Wednesday, April 12, 2006
It could have been anyone
Last night on Davidson campus, Josiah Cameron was found dead in his sleep with his door locked. Although he had a history of seizures, the final analysis of the cause of death has not been determined. Cameron was a freshman living on Fourth Richardson and was a member of the football team.
It is not often that the Davidson community is torn like this and everytime something happens, our immediate reaction is to realize how prone we are to things that happen in the real world. It seemed very appropriate that yesterday morning I was in a bible study talking about the nature of suffering in this world. Discussion began to focus on whether our suffering as Davidson students had any legitimacy in the context of the wider world. This morning, there is no doubt in my mind that there is no wider world. Every little part of this world, from the country clubs to the ghettos to the war-torn nations is a part of a world that is broken and is trying to find its way. Only two days before students head off for Easter break, the Davidson community will be faced with the decisions of providing support, memorializing Cameron and yet moving on. However, hopefully it is with a greater perspective.

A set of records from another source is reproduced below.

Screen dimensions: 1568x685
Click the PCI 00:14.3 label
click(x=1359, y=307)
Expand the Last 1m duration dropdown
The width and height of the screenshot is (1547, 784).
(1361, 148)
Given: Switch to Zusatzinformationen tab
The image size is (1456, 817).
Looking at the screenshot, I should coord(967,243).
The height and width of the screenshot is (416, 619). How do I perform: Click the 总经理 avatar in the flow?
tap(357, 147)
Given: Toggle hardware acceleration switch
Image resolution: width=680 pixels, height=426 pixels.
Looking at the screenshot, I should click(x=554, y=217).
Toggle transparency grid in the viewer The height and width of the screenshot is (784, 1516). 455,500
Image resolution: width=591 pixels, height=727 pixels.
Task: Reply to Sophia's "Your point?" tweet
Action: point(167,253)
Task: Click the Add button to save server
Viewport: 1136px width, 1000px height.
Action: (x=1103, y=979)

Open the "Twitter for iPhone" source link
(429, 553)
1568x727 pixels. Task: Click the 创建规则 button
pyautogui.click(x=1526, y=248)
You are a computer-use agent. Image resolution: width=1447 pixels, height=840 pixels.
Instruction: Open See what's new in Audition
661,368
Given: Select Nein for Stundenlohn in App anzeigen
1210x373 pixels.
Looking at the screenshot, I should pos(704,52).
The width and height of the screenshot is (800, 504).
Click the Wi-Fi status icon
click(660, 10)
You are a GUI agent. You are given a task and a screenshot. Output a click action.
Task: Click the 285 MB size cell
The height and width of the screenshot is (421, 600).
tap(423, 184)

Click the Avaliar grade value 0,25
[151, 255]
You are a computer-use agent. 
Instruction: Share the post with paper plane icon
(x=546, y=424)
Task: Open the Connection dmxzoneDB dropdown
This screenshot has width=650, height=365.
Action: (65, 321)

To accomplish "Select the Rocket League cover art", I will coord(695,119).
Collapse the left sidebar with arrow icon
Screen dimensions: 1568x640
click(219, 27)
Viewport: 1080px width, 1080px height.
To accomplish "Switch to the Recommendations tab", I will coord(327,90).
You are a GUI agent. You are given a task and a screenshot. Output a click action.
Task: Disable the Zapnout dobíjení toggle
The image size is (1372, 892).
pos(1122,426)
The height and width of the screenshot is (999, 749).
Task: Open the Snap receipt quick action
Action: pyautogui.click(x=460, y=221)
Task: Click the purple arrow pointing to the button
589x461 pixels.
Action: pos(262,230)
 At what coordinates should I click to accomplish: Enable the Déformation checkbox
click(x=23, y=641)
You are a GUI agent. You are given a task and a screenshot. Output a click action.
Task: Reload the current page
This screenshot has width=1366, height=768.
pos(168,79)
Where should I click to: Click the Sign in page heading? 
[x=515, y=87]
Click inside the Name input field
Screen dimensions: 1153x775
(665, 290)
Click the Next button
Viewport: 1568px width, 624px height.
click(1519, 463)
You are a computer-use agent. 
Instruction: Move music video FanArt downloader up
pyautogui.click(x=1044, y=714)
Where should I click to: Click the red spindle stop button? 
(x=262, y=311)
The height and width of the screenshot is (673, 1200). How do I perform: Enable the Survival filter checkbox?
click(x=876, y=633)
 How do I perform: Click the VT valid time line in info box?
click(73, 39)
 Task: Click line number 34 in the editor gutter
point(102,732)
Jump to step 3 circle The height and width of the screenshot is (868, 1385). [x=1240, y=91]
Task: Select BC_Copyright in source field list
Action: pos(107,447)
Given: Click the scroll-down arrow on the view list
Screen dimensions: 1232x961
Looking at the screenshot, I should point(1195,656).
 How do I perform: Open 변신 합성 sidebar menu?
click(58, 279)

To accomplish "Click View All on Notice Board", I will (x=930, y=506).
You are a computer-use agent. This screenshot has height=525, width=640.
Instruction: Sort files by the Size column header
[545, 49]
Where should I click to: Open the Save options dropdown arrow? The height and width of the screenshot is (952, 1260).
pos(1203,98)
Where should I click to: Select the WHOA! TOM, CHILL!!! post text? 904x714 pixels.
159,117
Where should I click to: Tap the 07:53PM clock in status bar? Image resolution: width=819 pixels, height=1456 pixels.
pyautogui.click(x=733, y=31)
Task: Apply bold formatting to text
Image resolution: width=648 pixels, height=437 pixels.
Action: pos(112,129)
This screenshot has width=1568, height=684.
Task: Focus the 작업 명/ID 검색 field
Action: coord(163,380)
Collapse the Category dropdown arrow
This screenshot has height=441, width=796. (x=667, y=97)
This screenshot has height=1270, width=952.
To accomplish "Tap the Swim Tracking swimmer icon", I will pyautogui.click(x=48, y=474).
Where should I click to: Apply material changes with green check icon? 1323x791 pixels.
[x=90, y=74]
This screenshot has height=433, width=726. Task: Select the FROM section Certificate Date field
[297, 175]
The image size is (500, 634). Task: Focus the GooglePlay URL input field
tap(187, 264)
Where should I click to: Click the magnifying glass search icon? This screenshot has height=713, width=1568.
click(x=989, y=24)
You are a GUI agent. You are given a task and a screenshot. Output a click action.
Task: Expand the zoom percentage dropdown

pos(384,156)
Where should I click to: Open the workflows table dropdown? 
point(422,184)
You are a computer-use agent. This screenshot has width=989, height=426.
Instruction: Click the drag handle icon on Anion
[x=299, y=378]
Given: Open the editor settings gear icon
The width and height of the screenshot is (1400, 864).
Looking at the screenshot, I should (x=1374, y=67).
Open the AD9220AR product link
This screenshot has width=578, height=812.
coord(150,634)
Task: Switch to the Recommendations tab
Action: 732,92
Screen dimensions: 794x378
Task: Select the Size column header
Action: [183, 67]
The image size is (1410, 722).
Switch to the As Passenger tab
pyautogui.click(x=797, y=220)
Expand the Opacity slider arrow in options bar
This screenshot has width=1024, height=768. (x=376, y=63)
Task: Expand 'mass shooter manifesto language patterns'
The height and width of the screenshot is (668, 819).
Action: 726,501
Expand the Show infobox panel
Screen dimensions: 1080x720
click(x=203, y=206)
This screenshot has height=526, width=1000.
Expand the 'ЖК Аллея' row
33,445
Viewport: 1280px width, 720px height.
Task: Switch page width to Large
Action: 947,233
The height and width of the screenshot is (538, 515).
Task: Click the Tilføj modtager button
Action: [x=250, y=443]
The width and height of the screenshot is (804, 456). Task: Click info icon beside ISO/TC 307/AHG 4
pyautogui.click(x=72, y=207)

These past two weeks, I have had numerous conversations with people who are so frustrated this time of year with all of the activities and obligations that got pushed into the home stretch. We expect a lot here from ourselves and from each other. Oftentimes we miss out on being able to love on another in our goals. I can't imagine what I would have done had it been my best friend who I blew off for dinner yesterday so I could finish this project. Or the person that sat next to me in class all semester that I never talked to. I couldn't imagine being a roommate who is never around for support and then comes in one night to find your roommate dead.
My prayers go out to the Cameron family, and more especially the Davidson family. May we grow in love and support for each other, so that so many people may not be lonely together anymore.
Wednesday, April 05, 2006
Basketball pictures
I have recently discovered the website of a professional student photographer who has been taking pictures at Davidson basketball games all season. Although you have to pay for them, many photos are worth the money. Check it out at
www.davidson.smugmug.com
Update
According to several news sources, Ohio U.'s Tim O'Shea looks to be the front-runner now in the job process at Seton Hall. After a fallout between Manhattan's Bobby Gonzalez and SH AD Quinlan, McKillop and O'Shea moved into the top spots. Although there has no been no official press release, Quinlan is rumored to announce O'Shea's hiring by Friday.
Monday, April 03, 2006
Coach?
According to several news sources, including the Charlotte Observer, Davidson coach Bob McKillop is considered one of three finalists for the head coaching spot at Seton Hall. According to the New York Daily News, Manhattan's Bobby Gonzalez appears to be the front-runner after an extensive interview with Seton Hall AD Joe Quinlan at the Final Four this weekend. Coach McKillop was also interviewed along with Ohio University's Tim O'Shea. There will be more on this developing story as it becomes available.